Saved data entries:

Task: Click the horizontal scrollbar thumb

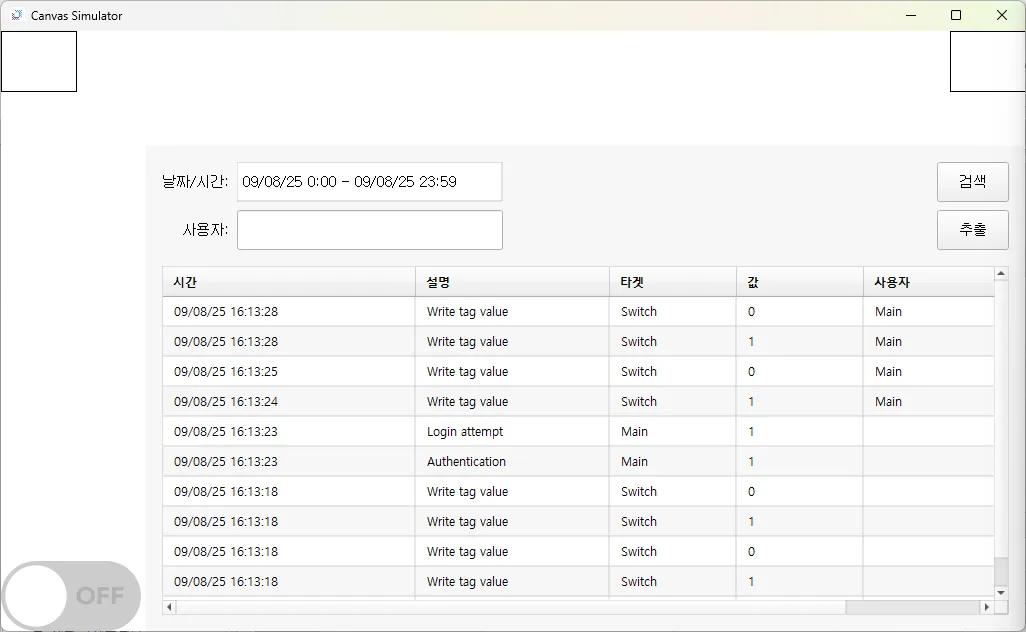Action: [911, 607]
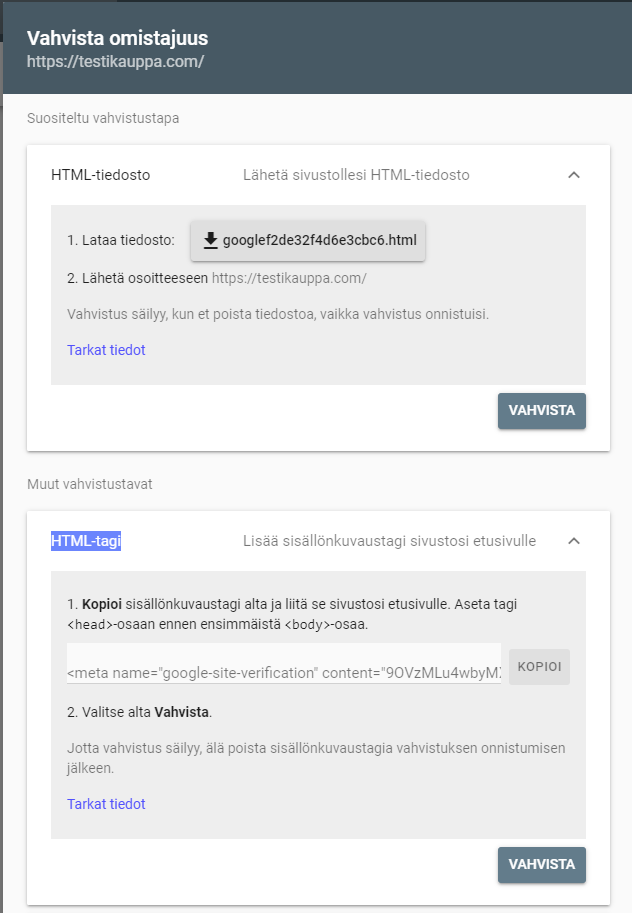This screenshot has width=632, height=913.
Task: Select the HTML-tiedosto header title
Action: point(101,175)
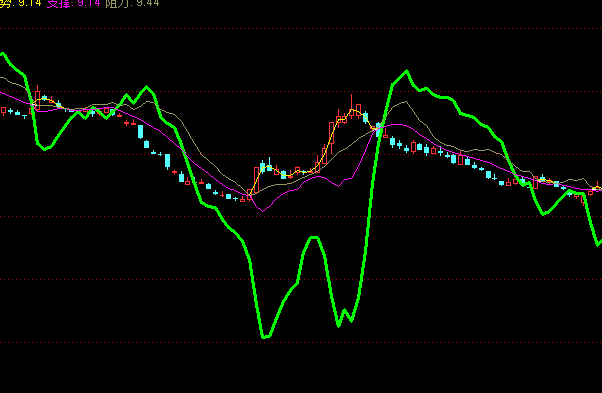Image resolution: width=602 pixels, height=393 pixels.
Task: Select the tall red candle near the left edge
Action: point(37,97)
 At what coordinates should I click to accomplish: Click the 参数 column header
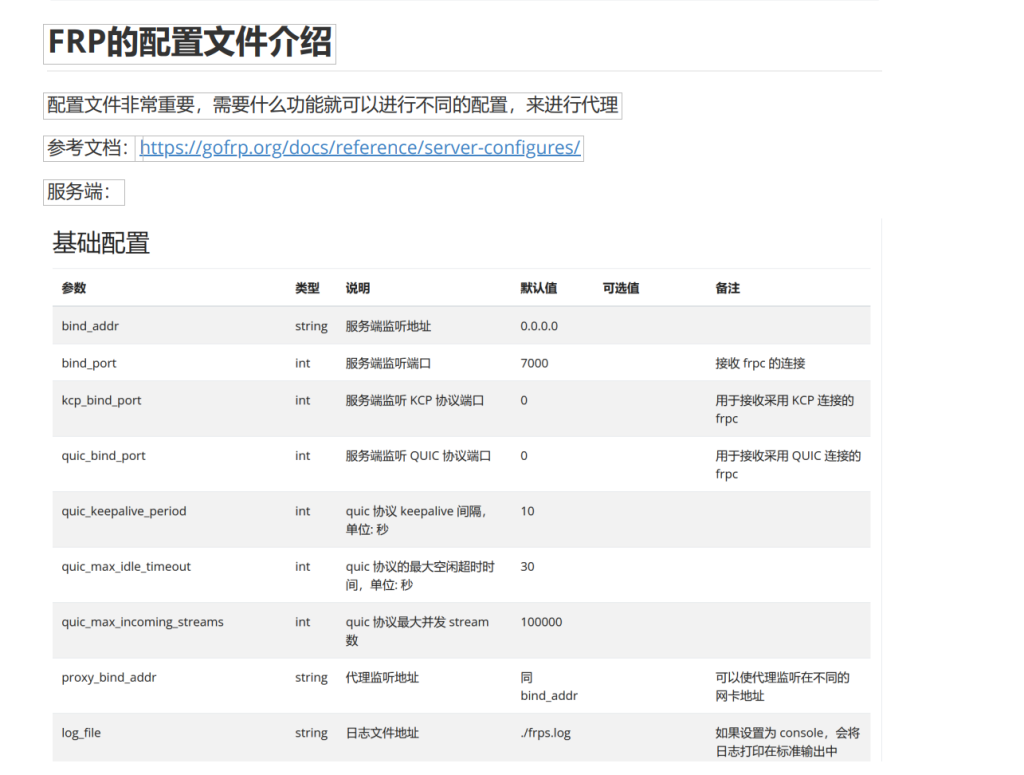[x=74, y=288]
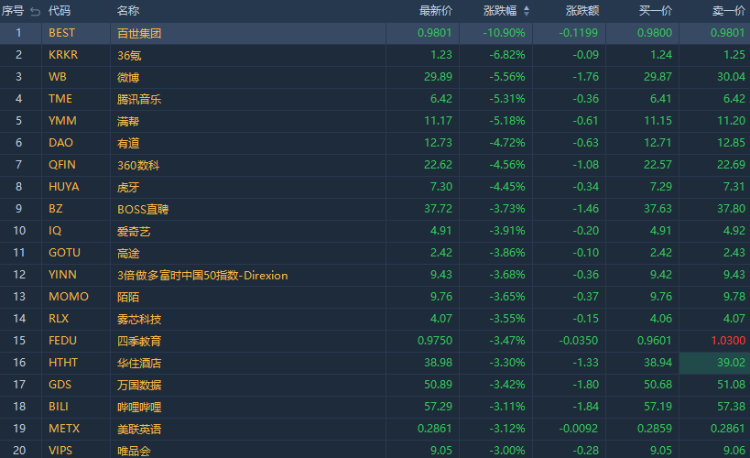Select 华住酒店 in the list
The height and width of the screenshot is (458, 750).
[138, 363]
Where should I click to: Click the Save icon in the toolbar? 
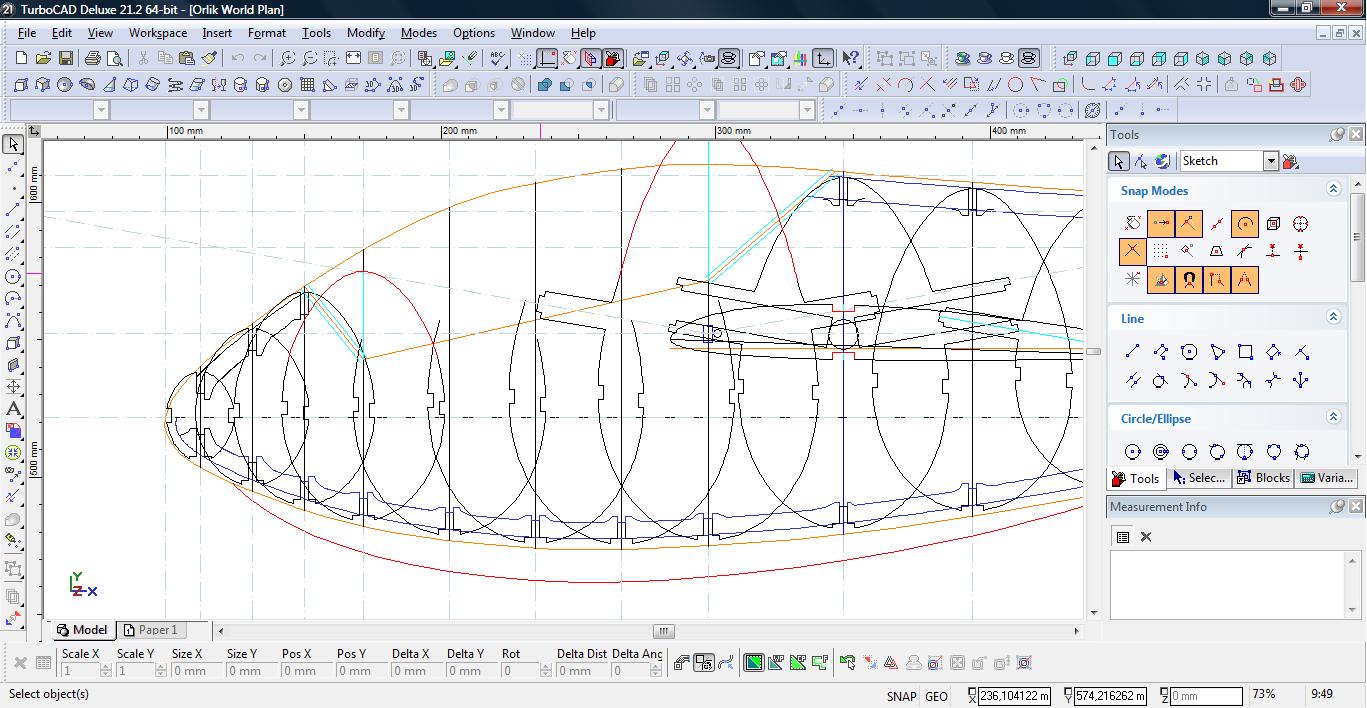click(66, 59)

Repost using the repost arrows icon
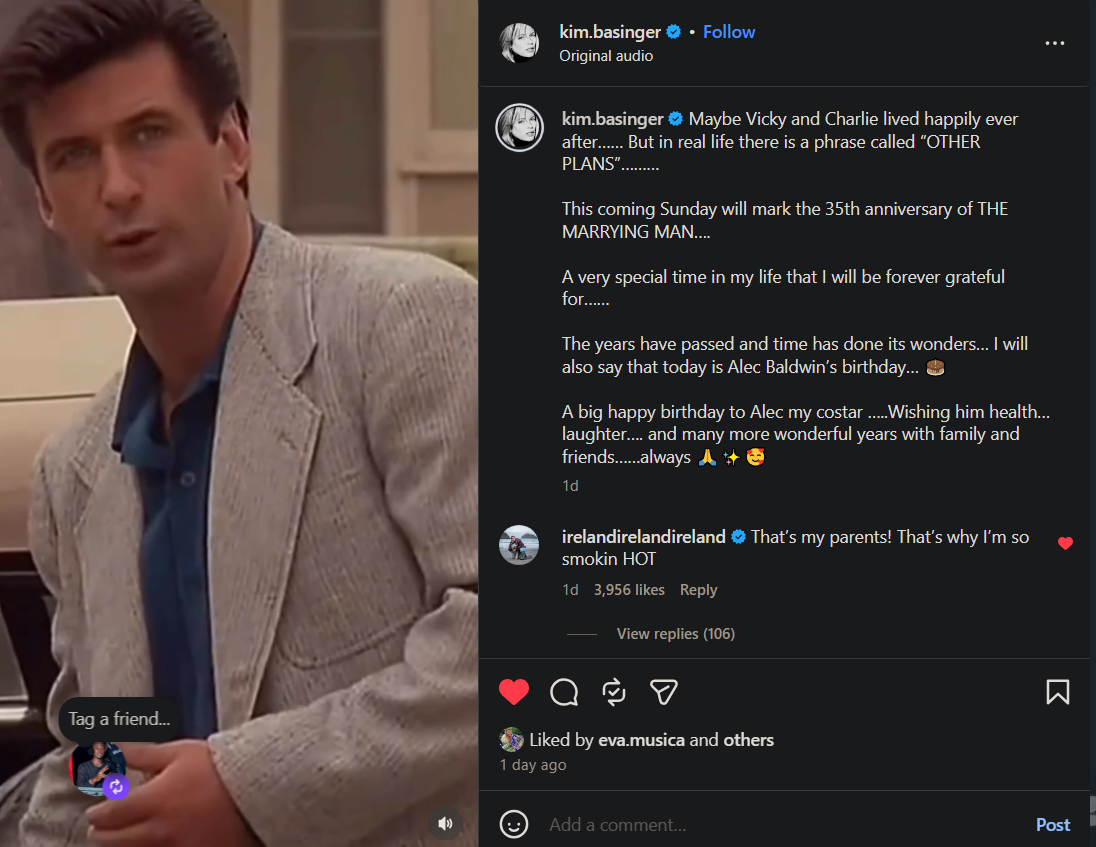coord(614,692)
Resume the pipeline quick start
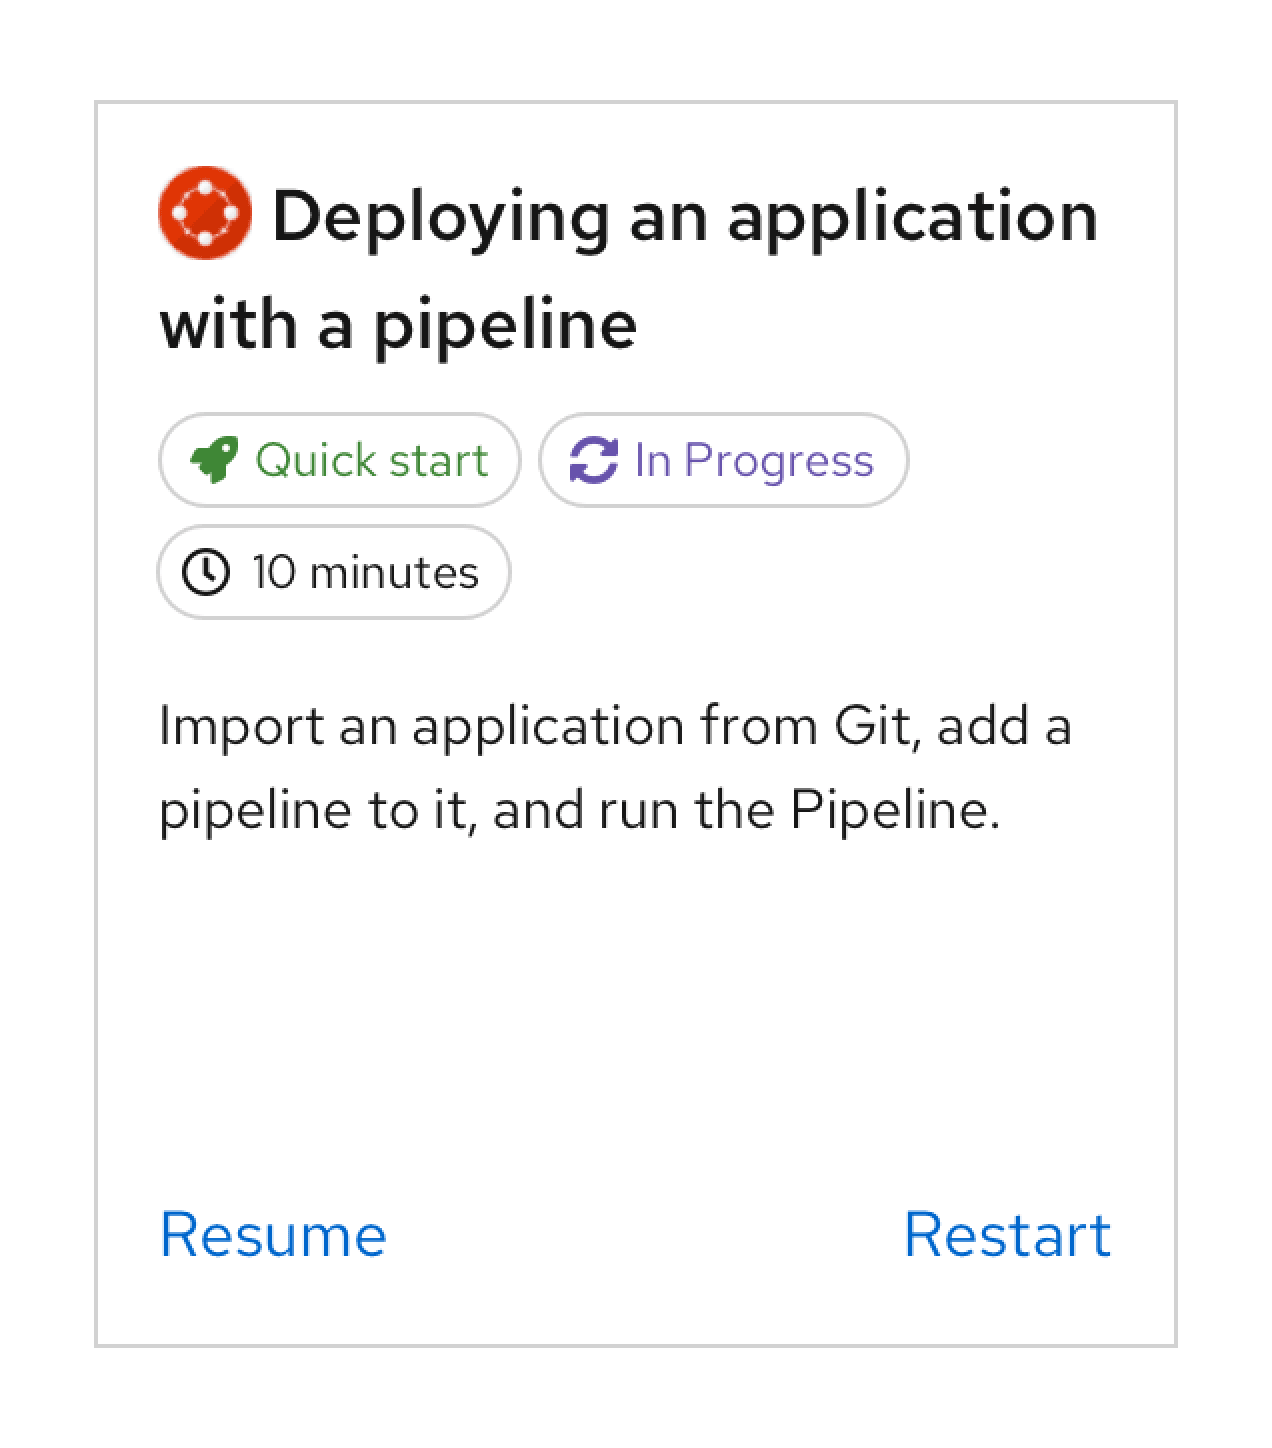1272x1448 pixels. point(273,1234)
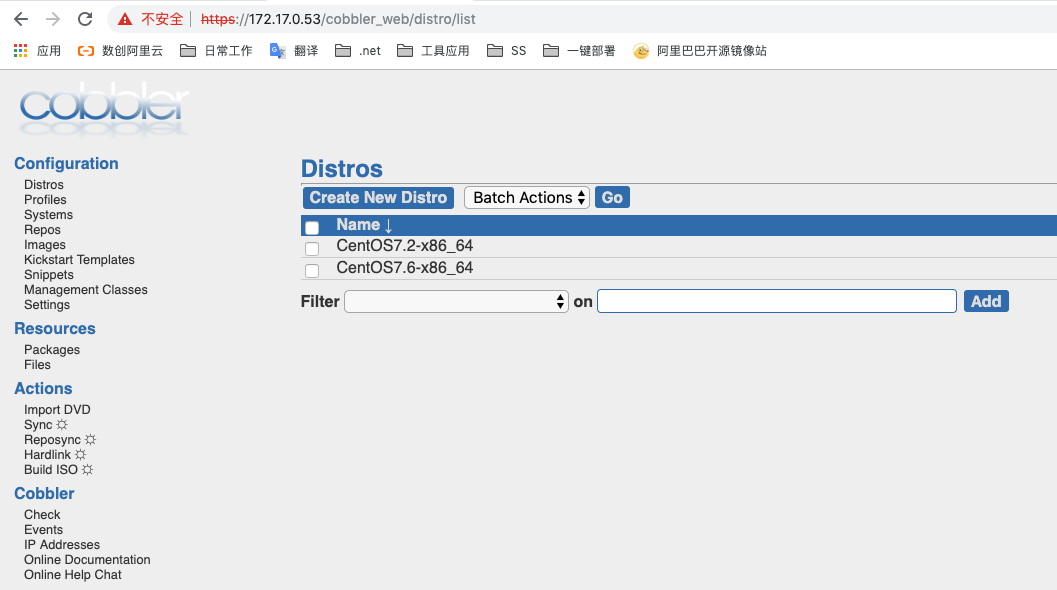Sort the list by Name column header
Image resolution: width=1057 pixels, height=590 pixels.
364,225
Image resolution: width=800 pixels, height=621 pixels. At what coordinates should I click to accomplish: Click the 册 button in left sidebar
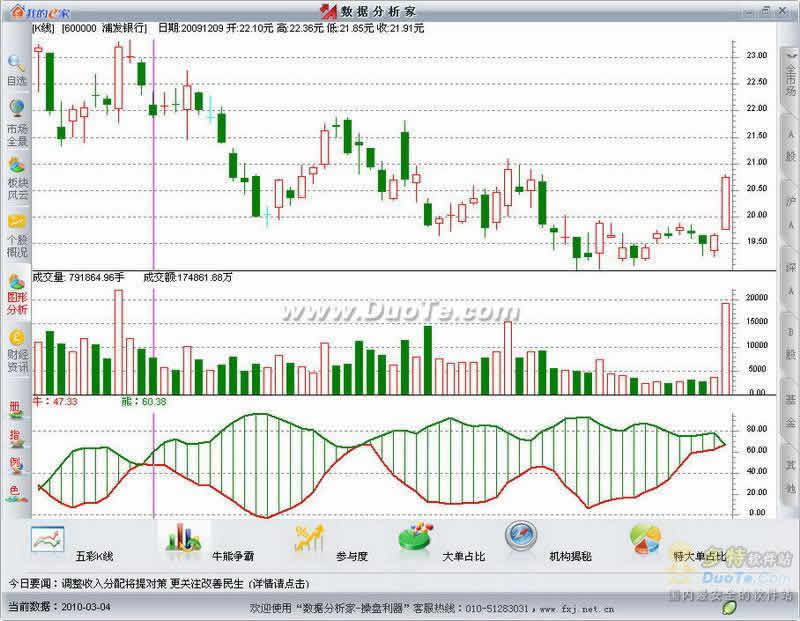(x=15, y=409)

▶ TASK DIRECTIONS: Without copying the pictures, transcribe the entries exactly.

▶ WRITTEN ANSWER:
Task: Click the horizontal scrollbar thumb

Action: [911, 607]
This screenshot has width=632, height=913.
Task: Select the HTML-tiedosto header title
Action: point(101,175)
Image resolution: width=602 pixels, height=393 pixels.
Task: Select the tall red candle near the left edge
Action: point(37,97)
 At what coordinates should I click to accomplish: Click the 参数 column header
[x=74, y=288]
Select 华住酒店 in the list
The height and width of the screenshot is (458, 750).
[138, 363]
Where should I click to: Click the Save icon in the toolbar? 
click(66, 59)

Repost using the repost arrows icon
coord(614,692)
Resume the pipeline quick start
1272x1448 pixels. point(273,1234)
Sort the list by Name column header
Image resolution: width=1057 pixels, height=590 pixels.
364,225
Image resolution: width=800 pixels, height=621 pixels. At what coordinates should I click to accomplish: Click the 册 button in left sidebar
(x=15, y=409)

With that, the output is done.